In Deutschland werden Bildungsfragen zu mehr nachhaltigem Konsum und Produktion vor allem im Weltaktionsprogramm »Bildung für nachhaltige Entwicklung« (BNE) verortet (vgl. Keuchel 2021). In jüngerer Zeit wird jedoch auch vermehrt über das Potential der Kulturellen Bildung in diesem Kontext gesprochen und Synergieeffekte im Zuge von Kooperationen mit BNE in Deutschland diskutiert (vgl. Braun-Wanke/Wagner 2020).

Bei der Auslotung entsprechender Synergieeffekte zwischen Kultureller Bildung und BNE finden sich auch distanziertere Haltungen. Diese begründen sich in der Sorge vor einer Funktionalisierung der Künste und Kulturellen Bildung für politische Ziele. Dies wurde sehr deutlich bei einem gemeinsamen Projekt der Akademie der Kulturellen Bildung und der Arbeitsgemeinschaft Natur- und Umweltbildung »Nachhaltige Entwicklung und Kulturelle Bildung (NaKuBi)« (NaKuBi o.J.), das im Jahr 2021 startete im Rahmen des Ideenwettbewerbs »Kultur + Nachhaltigkeit = Heimat« des Rats für Nachhaltige Entwicklung (RNE). Ziel des Projektes war es, Synergien von Umweltbildung und Kultureller Bildung zu schaffen und so junge Menschen zu befähigen, gestalterisch innerhalb ihres Sozialraums aktiv zu werden und dabei einen verantwortungsbewussten Umgang mit Ressourcen zu fördern. Die kulturellen Bildungsschaffenden zeigten sich dabei zum Teil kritisch, was die gemeinsame Umsetzung der Projekte anbelangte. Der Aspekt der Selbstbestimmung wurde von den am Projekt Beteiligten als gefährdet angesehen sowie die Gefahr problematisiert, dass Kunst im Dienst der Umweltbildung bestimmte Narrative oder Ideologien verbreite. Kunst als Methode zur Vermittlung von BNE sei zu kurz gegriffen und müsse hinterfragt werden. Umgekehrt taten sich auch die Umweltbildner*innen  innerhalb der Kooperationen schwer, in gestalterischen Aspekten einen Lerneffekt zu erkennen oder sich ergebnisoffener zu zeigen. Ihnen war es wichtiger, gezielt Wissen zu Umweltschutz zu vermitteln und auf die Gefahren aufmerksam zu machen. Einig zeigten sich die meisten Vertreter*innen des Feldes jedoch in dem Gedanken, dass eine neue Lebenskultur als Grundlage für eine neue nachhaltige Alltagspraxis entwickelt werden muss.

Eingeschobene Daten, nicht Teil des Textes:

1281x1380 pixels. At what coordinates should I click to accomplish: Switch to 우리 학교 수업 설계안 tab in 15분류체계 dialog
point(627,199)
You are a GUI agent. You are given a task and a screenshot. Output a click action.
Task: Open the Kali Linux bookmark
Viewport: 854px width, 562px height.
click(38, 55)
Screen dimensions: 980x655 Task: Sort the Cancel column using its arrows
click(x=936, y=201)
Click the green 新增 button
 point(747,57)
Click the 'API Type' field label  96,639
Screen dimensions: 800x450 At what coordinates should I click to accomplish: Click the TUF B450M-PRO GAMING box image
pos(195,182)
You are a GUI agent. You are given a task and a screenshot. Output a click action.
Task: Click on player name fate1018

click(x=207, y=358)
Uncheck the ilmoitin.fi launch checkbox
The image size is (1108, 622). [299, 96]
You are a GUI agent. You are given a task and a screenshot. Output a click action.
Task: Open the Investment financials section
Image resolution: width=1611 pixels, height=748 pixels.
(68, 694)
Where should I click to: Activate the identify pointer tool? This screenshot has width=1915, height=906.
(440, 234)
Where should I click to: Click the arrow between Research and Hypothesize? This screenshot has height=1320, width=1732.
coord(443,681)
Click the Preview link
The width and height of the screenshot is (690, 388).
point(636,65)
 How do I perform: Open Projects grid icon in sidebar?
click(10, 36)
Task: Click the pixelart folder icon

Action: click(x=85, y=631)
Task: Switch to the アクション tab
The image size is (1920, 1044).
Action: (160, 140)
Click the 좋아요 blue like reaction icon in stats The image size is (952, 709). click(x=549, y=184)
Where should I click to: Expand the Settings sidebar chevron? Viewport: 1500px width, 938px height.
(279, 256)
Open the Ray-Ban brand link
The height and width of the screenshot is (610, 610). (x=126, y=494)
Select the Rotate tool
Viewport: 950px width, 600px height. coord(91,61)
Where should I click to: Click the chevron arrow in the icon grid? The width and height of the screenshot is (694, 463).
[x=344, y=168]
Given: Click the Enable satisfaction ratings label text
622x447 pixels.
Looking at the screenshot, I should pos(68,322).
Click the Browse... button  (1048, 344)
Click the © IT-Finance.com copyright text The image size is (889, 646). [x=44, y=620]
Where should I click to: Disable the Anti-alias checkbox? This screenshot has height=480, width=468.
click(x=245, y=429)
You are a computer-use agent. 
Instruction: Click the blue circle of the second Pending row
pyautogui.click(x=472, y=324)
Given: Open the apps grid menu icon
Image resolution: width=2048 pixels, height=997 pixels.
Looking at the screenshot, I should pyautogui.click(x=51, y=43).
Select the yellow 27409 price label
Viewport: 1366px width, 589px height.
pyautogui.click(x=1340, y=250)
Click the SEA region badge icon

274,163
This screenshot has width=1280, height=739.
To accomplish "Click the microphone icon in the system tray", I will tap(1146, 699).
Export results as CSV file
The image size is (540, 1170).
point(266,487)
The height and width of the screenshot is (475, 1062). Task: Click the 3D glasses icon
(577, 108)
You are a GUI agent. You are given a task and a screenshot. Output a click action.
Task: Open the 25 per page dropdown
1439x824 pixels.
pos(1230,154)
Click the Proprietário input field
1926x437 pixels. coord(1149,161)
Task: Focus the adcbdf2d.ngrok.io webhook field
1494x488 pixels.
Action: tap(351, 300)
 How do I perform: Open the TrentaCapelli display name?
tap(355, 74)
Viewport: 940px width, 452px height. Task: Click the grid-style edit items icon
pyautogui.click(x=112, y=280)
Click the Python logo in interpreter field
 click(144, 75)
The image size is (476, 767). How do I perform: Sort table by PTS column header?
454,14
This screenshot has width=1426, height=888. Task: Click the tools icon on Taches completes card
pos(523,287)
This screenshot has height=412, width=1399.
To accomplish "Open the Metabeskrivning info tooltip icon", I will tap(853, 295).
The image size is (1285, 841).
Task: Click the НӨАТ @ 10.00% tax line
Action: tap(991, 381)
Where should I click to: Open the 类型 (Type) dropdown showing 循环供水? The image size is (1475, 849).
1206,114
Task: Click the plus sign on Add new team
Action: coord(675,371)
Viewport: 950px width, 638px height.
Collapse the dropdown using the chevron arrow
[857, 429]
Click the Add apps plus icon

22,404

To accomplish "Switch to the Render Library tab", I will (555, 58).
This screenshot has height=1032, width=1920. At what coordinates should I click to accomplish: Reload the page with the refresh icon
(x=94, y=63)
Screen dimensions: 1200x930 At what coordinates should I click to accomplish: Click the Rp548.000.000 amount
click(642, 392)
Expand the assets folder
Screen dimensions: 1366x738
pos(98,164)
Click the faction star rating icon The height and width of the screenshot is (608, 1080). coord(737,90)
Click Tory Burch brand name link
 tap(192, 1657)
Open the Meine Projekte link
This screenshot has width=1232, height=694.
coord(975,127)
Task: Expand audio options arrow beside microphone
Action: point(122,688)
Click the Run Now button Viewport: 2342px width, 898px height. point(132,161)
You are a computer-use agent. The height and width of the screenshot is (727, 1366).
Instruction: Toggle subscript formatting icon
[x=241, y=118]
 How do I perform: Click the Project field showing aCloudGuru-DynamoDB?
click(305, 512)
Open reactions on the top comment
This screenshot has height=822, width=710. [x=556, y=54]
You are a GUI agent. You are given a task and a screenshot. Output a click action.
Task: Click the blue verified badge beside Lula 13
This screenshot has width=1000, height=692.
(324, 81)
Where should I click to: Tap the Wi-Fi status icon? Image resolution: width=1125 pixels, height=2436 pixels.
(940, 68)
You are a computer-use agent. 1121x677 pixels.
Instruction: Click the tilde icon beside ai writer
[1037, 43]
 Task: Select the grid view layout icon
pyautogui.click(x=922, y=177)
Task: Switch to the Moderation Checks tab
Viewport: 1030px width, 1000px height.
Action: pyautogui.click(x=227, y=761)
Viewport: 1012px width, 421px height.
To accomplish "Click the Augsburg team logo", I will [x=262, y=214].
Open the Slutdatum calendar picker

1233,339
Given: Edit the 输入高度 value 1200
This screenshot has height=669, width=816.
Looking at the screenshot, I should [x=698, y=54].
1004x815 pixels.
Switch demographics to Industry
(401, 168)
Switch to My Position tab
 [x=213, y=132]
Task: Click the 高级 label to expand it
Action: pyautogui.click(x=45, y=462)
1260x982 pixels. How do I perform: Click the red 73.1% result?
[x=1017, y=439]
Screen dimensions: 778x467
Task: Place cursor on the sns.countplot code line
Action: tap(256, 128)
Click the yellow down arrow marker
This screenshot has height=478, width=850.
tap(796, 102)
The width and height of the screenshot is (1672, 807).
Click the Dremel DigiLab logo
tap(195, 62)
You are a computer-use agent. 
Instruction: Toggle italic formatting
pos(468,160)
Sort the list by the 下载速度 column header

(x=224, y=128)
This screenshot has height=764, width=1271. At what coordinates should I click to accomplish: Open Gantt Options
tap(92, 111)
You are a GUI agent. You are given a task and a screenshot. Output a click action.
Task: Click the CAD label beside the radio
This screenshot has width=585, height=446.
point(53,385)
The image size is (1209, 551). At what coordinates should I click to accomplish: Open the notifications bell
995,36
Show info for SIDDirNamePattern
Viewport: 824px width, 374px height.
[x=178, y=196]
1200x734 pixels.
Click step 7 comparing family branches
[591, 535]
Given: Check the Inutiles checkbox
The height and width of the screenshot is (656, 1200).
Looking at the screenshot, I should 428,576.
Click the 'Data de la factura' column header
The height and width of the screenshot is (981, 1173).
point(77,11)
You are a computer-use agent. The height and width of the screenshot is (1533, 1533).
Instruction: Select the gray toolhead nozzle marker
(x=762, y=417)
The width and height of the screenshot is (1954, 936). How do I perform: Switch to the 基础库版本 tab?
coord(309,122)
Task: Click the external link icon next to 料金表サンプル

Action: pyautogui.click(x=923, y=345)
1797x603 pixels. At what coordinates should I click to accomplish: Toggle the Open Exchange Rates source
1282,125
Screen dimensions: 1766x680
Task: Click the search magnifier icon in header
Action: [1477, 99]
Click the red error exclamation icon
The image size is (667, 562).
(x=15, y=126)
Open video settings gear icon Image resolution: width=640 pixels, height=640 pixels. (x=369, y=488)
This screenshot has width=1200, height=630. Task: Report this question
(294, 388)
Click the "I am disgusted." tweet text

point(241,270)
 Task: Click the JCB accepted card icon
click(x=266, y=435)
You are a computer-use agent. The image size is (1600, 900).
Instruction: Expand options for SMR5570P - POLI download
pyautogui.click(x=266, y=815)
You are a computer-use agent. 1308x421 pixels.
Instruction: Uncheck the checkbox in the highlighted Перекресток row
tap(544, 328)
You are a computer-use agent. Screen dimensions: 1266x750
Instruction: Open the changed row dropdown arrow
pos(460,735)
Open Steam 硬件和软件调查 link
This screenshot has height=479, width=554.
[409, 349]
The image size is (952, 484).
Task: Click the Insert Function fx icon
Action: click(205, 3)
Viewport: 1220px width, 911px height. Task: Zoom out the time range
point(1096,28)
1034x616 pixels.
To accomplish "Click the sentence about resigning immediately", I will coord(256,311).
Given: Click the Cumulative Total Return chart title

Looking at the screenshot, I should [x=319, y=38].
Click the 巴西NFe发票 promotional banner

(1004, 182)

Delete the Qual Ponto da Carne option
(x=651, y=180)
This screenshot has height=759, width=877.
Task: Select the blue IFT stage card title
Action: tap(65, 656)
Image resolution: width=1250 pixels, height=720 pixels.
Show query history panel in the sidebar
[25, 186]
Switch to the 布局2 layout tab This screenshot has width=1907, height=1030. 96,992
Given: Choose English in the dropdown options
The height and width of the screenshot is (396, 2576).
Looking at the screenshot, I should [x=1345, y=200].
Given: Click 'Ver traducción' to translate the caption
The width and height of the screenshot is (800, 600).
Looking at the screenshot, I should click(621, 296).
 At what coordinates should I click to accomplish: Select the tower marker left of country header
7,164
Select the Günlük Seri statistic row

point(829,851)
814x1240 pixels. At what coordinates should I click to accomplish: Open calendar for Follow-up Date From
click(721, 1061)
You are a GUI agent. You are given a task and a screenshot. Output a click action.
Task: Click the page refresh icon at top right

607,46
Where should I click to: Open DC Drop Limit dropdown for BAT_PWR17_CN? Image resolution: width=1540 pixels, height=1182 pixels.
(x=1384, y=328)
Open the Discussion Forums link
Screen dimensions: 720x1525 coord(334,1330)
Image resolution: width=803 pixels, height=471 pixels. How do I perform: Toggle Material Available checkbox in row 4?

SDG 17: Partnerschaften zur Erreichung der Ziele

Im Sinne des 17. Nachhaltigkeitsziels wird innerhalb des UNESCO Framework an verschiedenen Stellen der wichtige Aspekt von Partnerschaften in der Kulturellen Bildung zur erfolgreichen Umsetzung der Ziele hervorgehoben. Auch die Entwicklung des UNESCO Framework selbst ist eine Koproduktion und damit zugleich ein Novum, da hier erstmals zwei UNESCO Arbeitsbereiche Kultur und Bildung zusammengearbeitet haben. Der wichtige Stellenwert, nicht mehr nebeneinanderstehende Programme verantwortlicher Ressorts in der Kulturellen Bildung, wie Jugend, Bildung und Kultur, zu haben, sondern gemeinschaftlich aufeinander abgestimmte, wird nach und nach auch in Deutschland intensiver diskutiert, vor allem jüngst bei der Umsetzung des Rechtsanspruchs auf Ganztag im Primarbereich, der seit dem Programm Ideen für mehr! Ganztägig lernen! 2004 ein weiterer Schritt in Deutschland zur Realisierung einer systematischen Ganztagsbildung darstellt. In allen bisherigen Ausbauaktivitäten in Deutschland wurde dabei die Schule als verantwortlicher Part des Ganztags gestärkt. Aus der schulischen Perspektive sollten erweiterte Betreuungsangebote und weitere non-formale Bildungsangebote integriert werden. Dabei stellen sich aktuell vor allem drei Herausforderungen (vgl. Keuchel 2023): Erstens sind einzelne Schulen überfordert, wenn sie mehr als ein künstlerisches oder sportliches Angebot in den Schulganztag integrieren. Dies vor allem deshalb – und das ist die zweite Herausforderung – da der non-formale Bildungsbereich in Deutschland für den Ganztag strukturell und vor allem finanziell nicht hinterlegt ist, sondern projektspezifisch finanziert wird. Drittens finden außerschulische Träger oft formale Arbeitsbedingungen vor, die im Gegensatz zu non-formalen Bildungsqualitäten wie Freiwilligkeit, Interessengebundenheit etc. stehen.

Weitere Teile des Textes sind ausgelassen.